In addition, .csv, .asp, .jdx, .0, .spa, .spc, and .zip files can be imported.
.zip  files can either contain multiple files with individual spectra in them of
the non-zip formats or it can contain a .hdr and .dat file that form an ENVI
file for a spectral map. If uploading a .csv file, it is ideal to label the column with the
wavenumbers `wavenumber` and name the column with the intensities `intensity`. Columns besides wavenumber will be interpreted as unique spectra. If any columns are numbers, the csv will be interpreted in wide format with the number columns the wavenumbers and rows containing the unique spectral intensities and metadata contained in non number columns.
Wavenumber units should be cm^-1^ or use `adj_wave()` to correct from wavelength. 
Always keep a copy of the original file before alteration to preserve metadata
and raw data for your records.

It is best practice to cross check files in the proprietary software they came
from and Open Specy before use in Open Specy.
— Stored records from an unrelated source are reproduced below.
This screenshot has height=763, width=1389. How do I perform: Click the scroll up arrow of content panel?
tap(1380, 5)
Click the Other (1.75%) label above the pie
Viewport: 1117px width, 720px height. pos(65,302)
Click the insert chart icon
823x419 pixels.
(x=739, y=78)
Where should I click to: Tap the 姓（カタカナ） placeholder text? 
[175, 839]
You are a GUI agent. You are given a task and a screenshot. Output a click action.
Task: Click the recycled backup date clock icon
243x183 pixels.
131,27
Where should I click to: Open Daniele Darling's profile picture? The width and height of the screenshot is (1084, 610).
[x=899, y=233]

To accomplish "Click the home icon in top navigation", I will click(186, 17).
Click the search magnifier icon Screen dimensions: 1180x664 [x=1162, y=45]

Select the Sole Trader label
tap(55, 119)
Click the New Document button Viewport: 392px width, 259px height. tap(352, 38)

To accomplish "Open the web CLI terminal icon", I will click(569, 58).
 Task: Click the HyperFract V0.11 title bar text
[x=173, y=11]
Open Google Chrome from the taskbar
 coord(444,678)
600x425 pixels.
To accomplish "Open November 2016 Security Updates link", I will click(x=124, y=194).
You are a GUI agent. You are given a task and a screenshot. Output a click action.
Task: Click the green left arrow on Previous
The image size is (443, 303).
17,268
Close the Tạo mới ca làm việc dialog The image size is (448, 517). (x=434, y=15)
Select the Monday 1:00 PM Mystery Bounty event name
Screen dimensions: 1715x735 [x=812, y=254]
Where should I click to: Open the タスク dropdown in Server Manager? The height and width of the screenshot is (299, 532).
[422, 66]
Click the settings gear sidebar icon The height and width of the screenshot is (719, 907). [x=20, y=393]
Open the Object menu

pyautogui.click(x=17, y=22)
Due to the complexity of some
proprietary file types, we haven't been able to make them fully compatible yet.
If your file is not working, please contact the administrator and share the file
so that we can work on integrating it.

The specific steps to converting your instrument's native files to .csv can be
found in its software manual or you can check out
[Spectragryph](https://www.effemm2.de/spectragryph/), which supports many
spectral file conversions. For instructions, see [Spectragryph
Tutorial](https://raw.githack.com/wincowgerDEV/OpenSpecy-package/main/docs/articles/spectragryph.html). Unfortunately the maintainer of Spectragryph passed away and it is unclear how much longer this will be supported.

If you don't have your own data, you can use a test dataset.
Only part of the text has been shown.